Required work: Below this line are records; write out exactly the lines from the one containing "Instruction: Click the" through the one containing "Task: Open the shield with eye icon", with the pictures left out.

_ _ _ _ _

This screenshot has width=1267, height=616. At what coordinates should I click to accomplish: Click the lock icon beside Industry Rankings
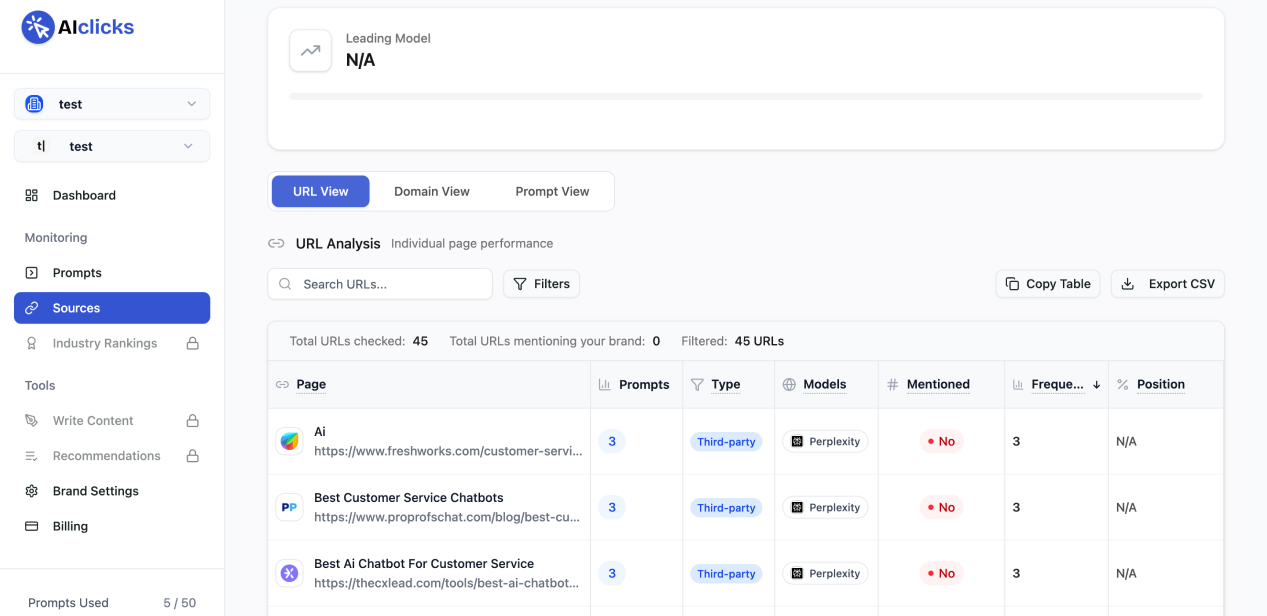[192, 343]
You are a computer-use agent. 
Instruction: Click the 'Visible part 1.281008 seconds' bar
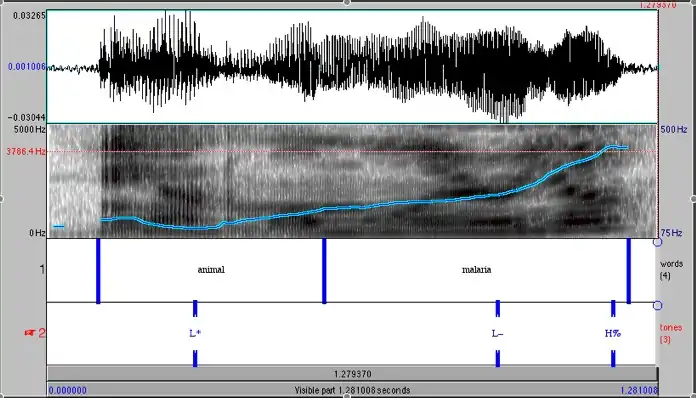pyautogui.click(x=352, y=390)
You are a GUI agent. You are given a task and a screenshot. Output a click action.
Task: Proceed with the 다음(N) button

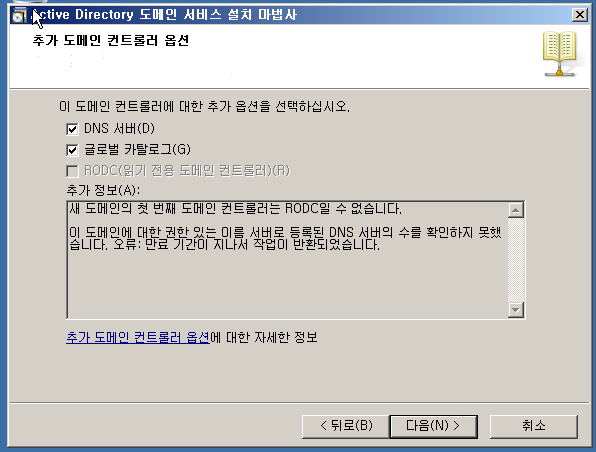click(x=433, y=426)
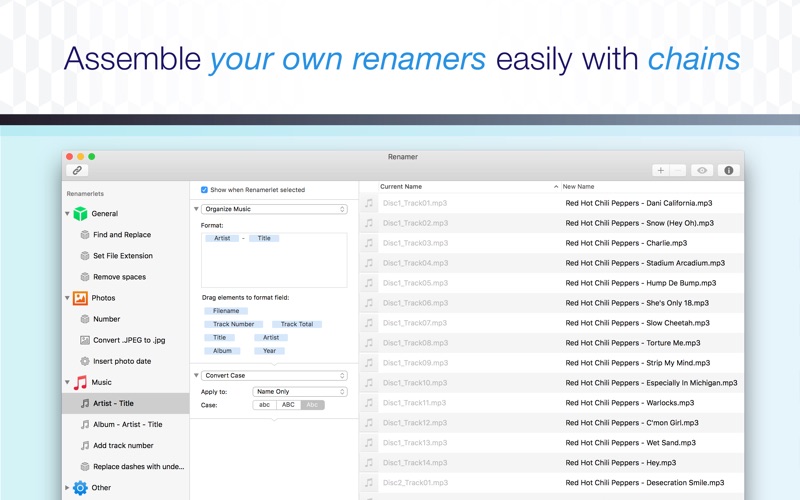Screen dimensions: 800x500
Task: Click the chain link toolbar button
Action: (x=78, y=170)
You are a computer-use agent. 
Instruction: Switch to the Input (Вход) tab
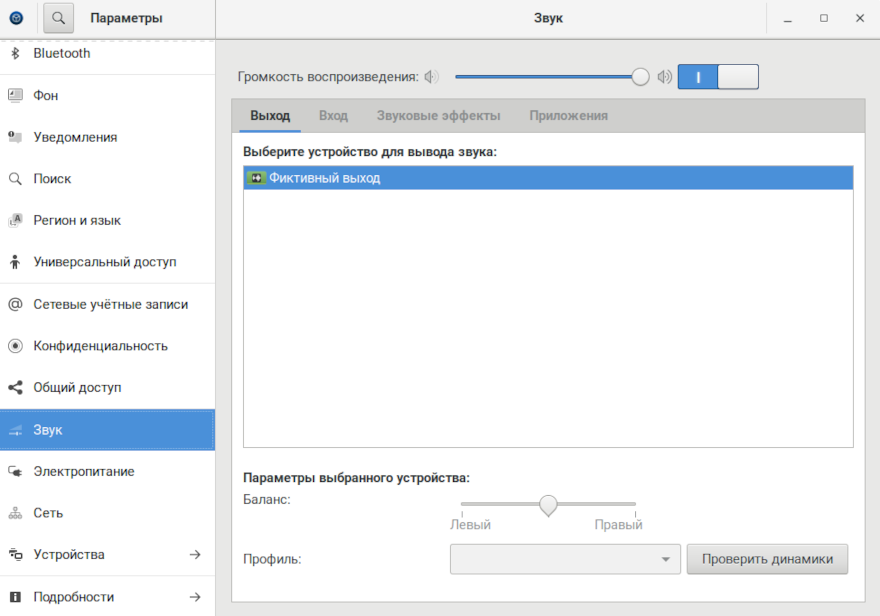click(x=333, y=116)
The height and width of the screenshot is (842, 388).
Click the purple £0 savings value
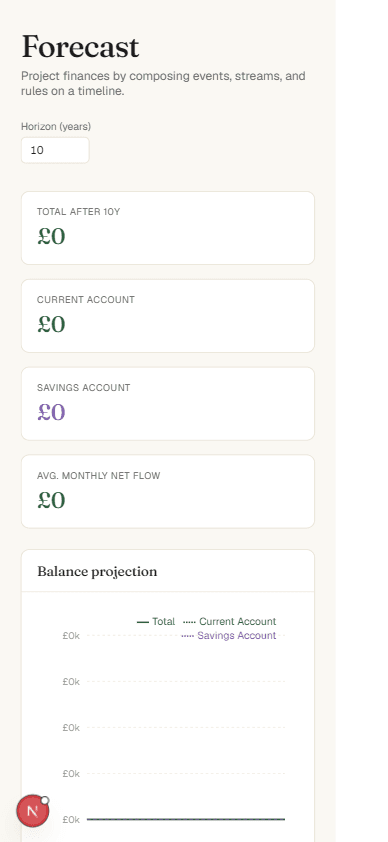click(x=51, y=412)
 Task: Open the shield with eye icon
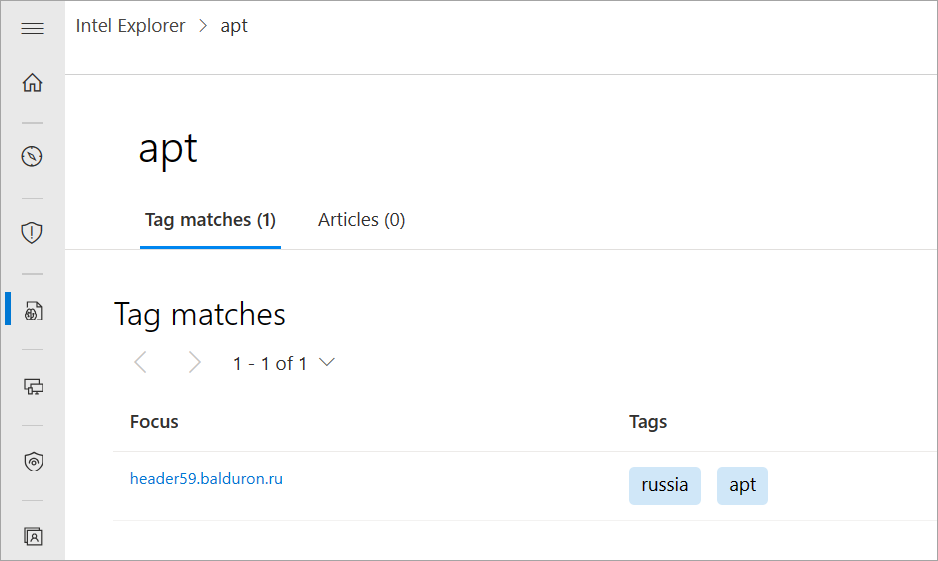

_ _ _ _ _

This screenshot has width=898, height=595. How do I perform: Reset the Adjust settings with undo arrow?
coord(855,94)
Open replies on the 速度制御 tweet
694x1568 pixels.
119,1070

_ _ _ _ _

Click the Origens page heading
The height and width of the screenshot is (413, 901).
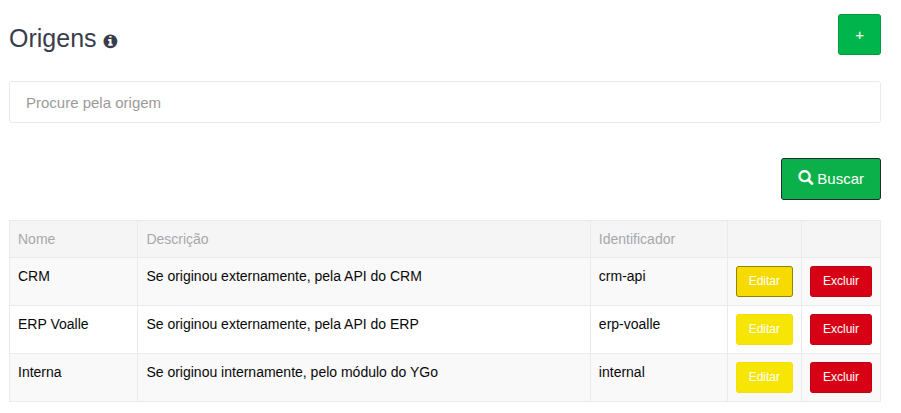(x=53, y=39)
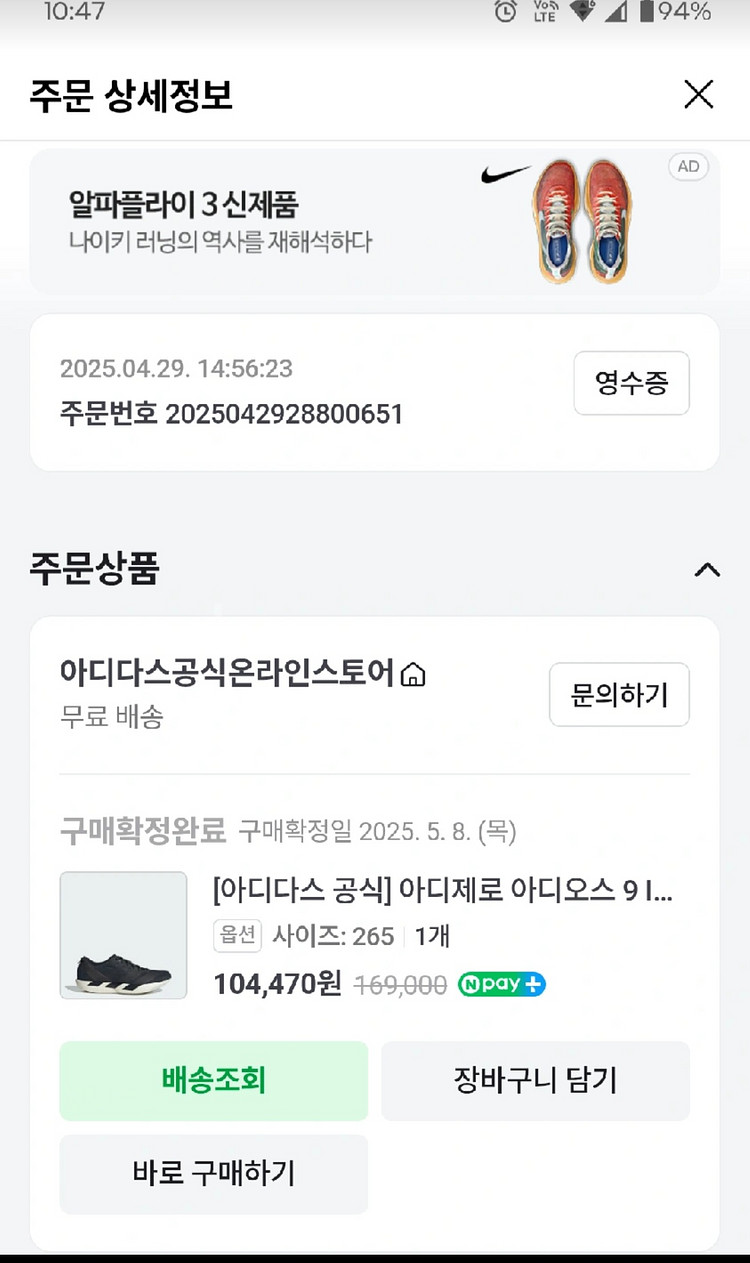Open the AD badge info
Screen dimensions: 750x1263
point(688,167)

_ _ _ _ _

Task output:
Instruction: Click the 'Visible part 1.281008 seconds' bar
pyautogui.click(x=352, y=390)
You are a GUI agent. You are given a task and a screenshot. Output a click action.
Task: Proceed with the 다음(N) button

click(x=433, y=426)
Screen dimensions: 800x500
Task: Click the chain link toolbar button
Action: (x=78, y=170)
You are a computer-use agent. 
Instruction: Switch to the Input (Вход) tab
click(x=333, y=116)
The height and width of the screenshot is (842, 388).
Click the purple £0 savings value
click(x=51, y=412)
 Task: Open the shield with eye icon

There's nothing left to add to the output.